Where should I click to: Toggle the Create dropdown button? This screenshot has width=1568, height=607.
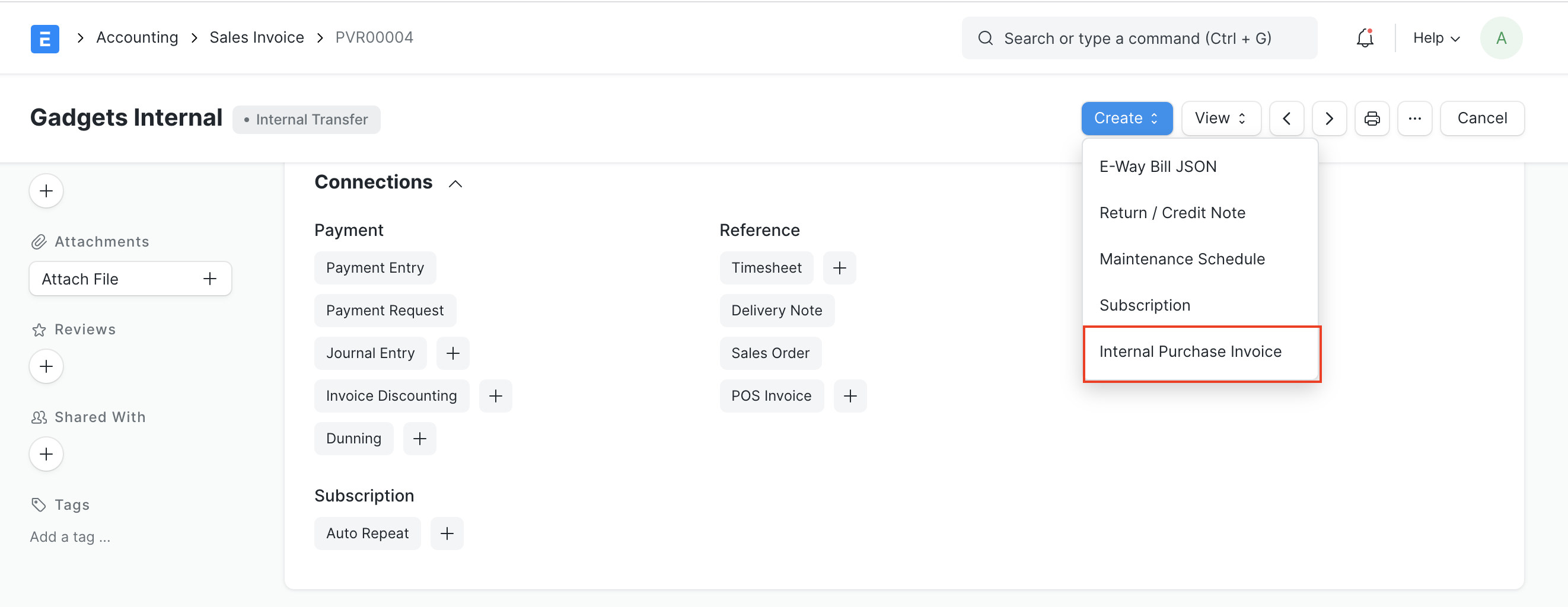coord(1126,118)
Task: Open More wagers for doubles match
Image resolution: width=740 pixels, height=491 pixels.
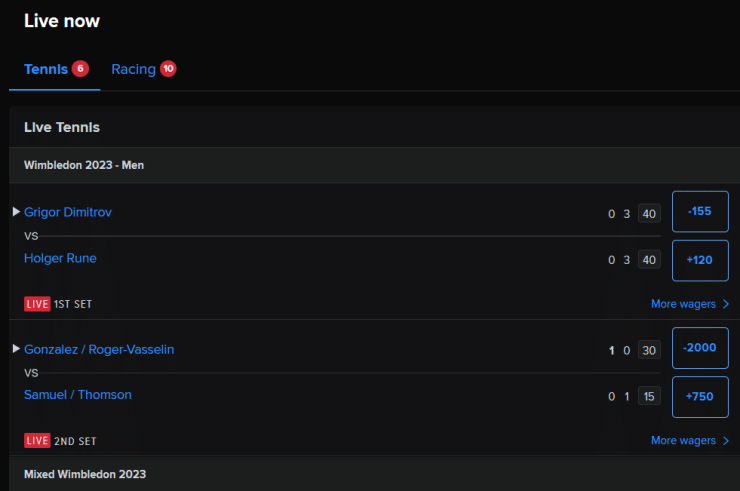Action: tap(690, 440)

◆ ◆ ◆

• **Brief**
Reproduce the text of each entry above word for word and omit the pictures from your answer.

• **Finished exercise**
Where should I click to: Toggle the Create dropdown button? This screenshot has width=1568, height=607.
coord(1126,118)
Task: Open More wagers for doubles match
Image resolution: width=740 pixels, height=491 pixels.
Action: tap(690, 440)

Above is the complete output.